• Cyberthieves Are Busy as Ever

    A new year, and here's the first round of virtual break-ins.



    The online retailer Zappos took a particularly heavy hit. No fewer than 24 million customers were potentially affected by the theft of names, addresses, email addresses, and password hashes, but not credit card data, Zappos says -- not, that is, unless you count the last four digits of credit card numbers.
    The consequences, even if critical credit card data has not been exposed, are hardly trivial. Zappos was compelled to shut down telephone customer service numbers, because of the anticipated volume of panic calls, and communicate with the 24 million potential victims by email only, explaining that their passwords had been expired and needed to be reset. If just a small percentage of the market segment affected decides that Zappos' security is untrustworthy, that's a huge loss of return business.
    The circumstances of the theft remain shady. According to Zappos, a cyberthief accessed the company's networks via a server in Kentucky. How and when, the retailer isn't saying. This doesn't mean people aren't asking hard questions, like why encryption was not more broadly applied to the information Zappos retained. Names, addresses, and email addresses are a goldmine for phishers.
    The situation also underlines the argument I've made here repeatedly that enterprises that choose to retain their customers' financial data should regard themselves as banks, and act like banks, for the purposes of security. But why beat up on Zappos when even security vendors aren't secure?
    To the long list of major cybersecurity players taken to the cleaners by the hacker community, we can now add Symantec, whose "software and services protect against more risks at more points, more completely and efficiently, enabling confidence wherever information is used or stored." Right.
    This month, the security giant announced that an early version of source codes for its Norton Anti-Virus product had been pilfered from a third party. If the Web is to be believed, the third party was a poorly secured Indian government server, and the bandits a crew of Indian hackers rejoicing in the name "The Lords of Dhamaraja" (or Lords of Death, according to Hinduism).

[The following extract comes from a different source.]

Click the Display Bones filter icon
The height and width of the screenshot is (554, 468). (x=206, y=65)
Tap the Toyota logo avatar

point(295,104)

    Symantec emphasized that the codes were old, that its own systems had not been breached, and that it was all a fuss about nothing. Unfortunately, as of this week, those statements are no longer operative. Apparently, some rather more valuable codes were stolen, too, including the source code for its pcAnywhere remote access product. Like Zappos, Symantec will be "reaching out" to pcAnywhere customers, and there probably aren't 24 million of them.
    Again, there are many unanswered questions. Symantec is talking about a 2006 security breach. Presumably, that's distinct from the breach of the systems in India that has prompted the bragging by the Lords of Dhamaraja. If so, what are the details of the 2006 breach? Furthermore, how widely is Symantec required to distribute its source codes among its customers? How much valuable code is sitting on vulnerable servers for which Symantec itself has no responsibility?
    Maybe the answers are in Symantec's whitepaper "Why Breaches Happen and What to Do About It."